Chat history: {chat_history}
Tools: {tools}
Format:
Question: {input}
Thought: think about what to do
Action: one of [{tool_names}]
Action Input: the input
Observation: the result
Thought: I now know the final answer
Final Answer: the answer
Question: {input}
Thought:{agent_scratchpad}""")
# Memory
memory = ConversationBufferWindowMemory(
memory_key="chat_history", return_messages=True, k=10
)
# Agent
agent = create_react_agent(llm, tools, prompt)
executor = AgentExecutor(
agent=agent, tools=tools, memory=memory,
verbose=True, max_iterations=5, handle_parsing_errors=True
)
# Run
if __name__ == "__main__":
while True:
query = input("\nYou: ")
if query.lower() in ("quit", "exit"):
break
result = executor.invoke({"input": query})
print(f"\nAgent: {result['output']}")
Common Mistakes to Avoid#
- No max_iterations: Without a limit, agents can loop forever, burning tokens
- Vague tool descriptions: The LLM relies on docstrings to pick tools — be specific
- Missing error handling: Tools fail in production — always catch exceptions
- Too many tools: Start with 3-5 tools, add more only when needed
- Ignoring verbose output: During development, always set
verbose=Trueto debug reasoning
Next Steps#
- Build an AI Agent with CrewAI — multi-agent orchestration
- Introduction to RAG for AI Agents — add knowledge retrieval
- Multi-Agent Systems Guide — scale to multiple agents
Frequently Asked Questions#
LangChain vs.
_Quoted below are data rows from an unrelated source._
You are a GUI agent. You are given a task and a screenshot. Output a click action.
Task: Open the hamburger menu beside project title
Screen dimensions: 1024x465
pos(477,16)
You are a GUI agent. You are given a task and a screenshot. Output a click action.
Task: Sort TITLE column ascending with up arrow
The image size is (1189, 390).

LangGraph — which should I use?#
LangChain is best for linear agent workflows with tools and memory. LangGraph (part of the LangChain ecosystem) is for complex stateful graphs with cycles, conditional routing, and human-in-the-loop patterns. Start with LangChain, migrate to LangGraph when your agent needs branching logic.
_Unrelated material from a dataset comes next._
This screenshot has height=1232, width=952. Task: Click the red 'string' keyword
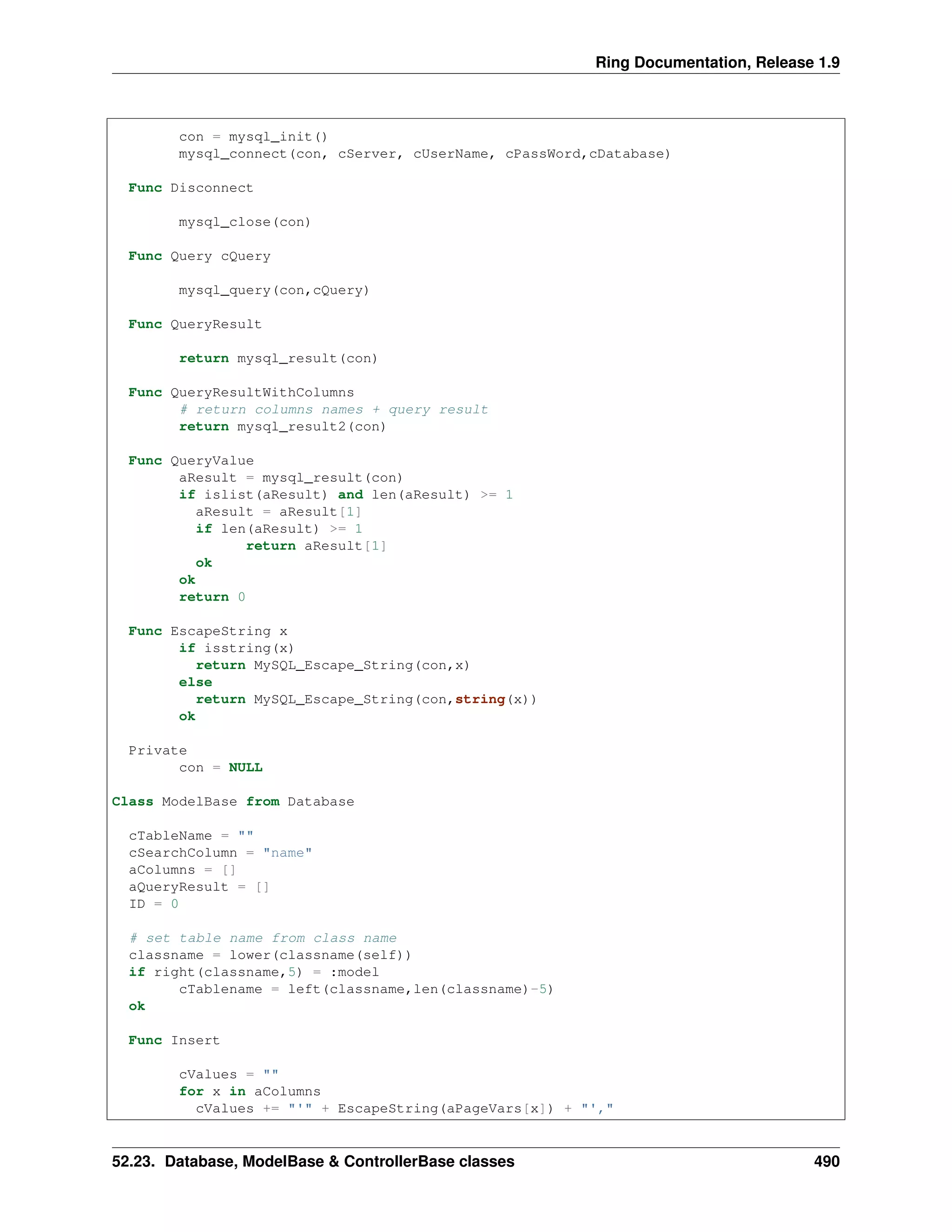pos(480,700)
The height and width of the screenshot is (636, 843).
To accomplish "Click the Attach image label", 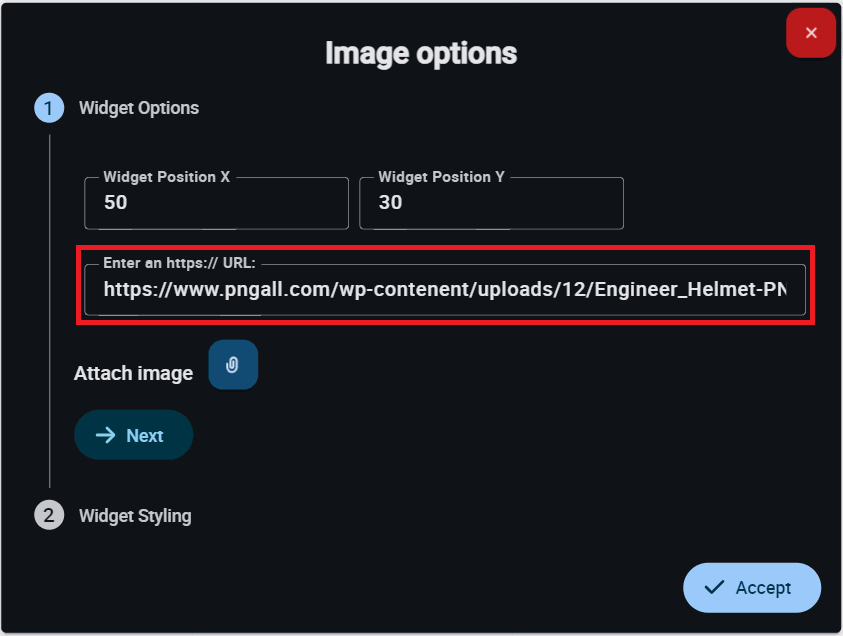I will (133, 373).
How much does it cost to run a LangChain agent?#
Costs depend on LLM calls per query. A typical ReAct agent makes 2-5 LLM calls per task. With GPT-4o at ~$5/1M input tokens, a simple agent costs $0.01-0.05 per interaction. Complex agents with many tool calls can reach $0.10-0.50 per task.
Can I use local LLMs instead of OpenAI?#
Yes. LangChain supports Ollama, llama.cpp, vLLM, and other local inference providers. Replace ChatOpenAI with ChatOllama and point it to your local model. Note that smaller models may struggle with ReAct reasoning — test thoroughly.
How do I deploy a LangChain agent?#
Common patterns: wrap the agent in a FastAPI server, deploy with Docker, and expose via REST API. LangServe (official LangChain deployment tool) provides built-in REST endpoints. For serverless, use AWS Lambda or Google Cloud Functions with lightweight dependencies.